Segment Open
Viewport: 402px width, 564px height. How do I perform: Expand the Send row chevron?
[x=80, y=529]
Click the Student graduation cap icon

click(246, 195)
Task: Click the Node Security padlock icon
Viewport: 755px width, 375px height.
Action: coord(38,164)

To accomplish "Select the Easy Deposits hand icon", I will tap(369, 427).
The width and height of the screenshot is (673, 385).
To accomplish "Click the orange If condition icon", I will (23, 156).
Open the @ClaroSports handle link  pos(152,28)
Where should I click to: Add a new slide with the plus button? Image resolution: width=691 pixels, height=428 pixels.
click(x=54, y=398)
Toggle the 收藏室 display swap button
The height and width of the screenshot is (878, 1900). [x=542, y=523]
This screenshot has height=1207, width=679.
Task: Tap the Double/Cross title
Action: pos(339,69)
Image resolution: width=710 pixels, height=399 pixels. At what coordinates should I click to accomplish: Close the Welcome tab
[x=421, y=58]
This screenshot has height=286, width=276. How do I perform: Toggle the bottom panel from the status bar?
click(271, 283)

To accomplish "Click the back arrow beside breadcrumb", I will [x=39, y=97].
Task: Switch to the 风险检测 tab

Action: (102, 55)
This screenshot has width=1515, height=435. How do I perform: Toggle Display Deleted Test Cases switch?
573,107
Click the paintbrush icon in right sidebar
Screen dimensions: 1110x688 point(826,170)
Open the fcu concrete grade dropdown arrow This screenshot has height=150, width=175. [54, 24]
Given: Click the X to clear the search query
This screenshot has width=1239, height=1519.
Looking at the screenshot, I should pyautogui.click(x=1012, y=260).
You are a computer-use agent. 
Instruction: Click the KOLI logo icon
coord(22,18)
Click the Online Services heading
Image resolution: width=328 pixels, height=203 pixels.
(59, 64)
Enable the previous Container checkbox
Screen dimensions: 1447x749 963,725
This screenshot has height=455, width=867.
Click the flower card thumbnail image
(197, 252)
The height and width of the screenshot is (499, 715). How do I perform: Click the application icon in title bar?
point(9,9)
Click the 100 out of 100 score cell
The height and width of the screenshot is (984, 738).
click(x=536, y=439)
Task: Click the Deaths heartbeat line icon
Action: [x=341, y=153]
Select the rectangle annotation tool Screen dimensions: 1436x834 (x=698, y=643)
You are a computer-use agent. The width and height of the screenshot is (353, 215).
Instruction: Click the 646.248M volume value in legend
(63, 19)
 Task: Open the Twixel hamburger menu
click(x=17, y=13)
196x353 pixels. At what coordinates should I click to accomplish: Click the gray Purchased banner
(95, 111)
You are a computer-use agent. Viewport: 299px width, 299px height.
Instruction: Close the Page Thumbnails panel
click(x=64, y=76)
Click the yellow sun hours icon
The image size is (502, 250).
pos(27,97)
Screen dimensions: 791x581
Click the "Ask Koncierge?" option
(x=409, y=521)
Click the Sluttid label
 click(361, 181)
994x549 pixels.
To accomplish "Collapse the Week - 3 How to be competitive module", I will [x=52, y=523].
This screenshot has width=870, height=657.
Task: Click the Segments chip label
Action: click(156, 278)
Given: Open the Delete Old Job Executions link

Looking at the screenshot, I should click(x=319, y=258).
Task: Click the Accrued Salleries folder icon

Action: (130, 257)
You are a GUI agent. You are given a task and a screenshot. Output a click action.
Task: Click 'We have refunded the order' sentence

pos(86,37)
Segment Closed
**Prompt**
Read the data above and count the lines that include "arrow". Answer only with the count.

**Solution to the exercise**
2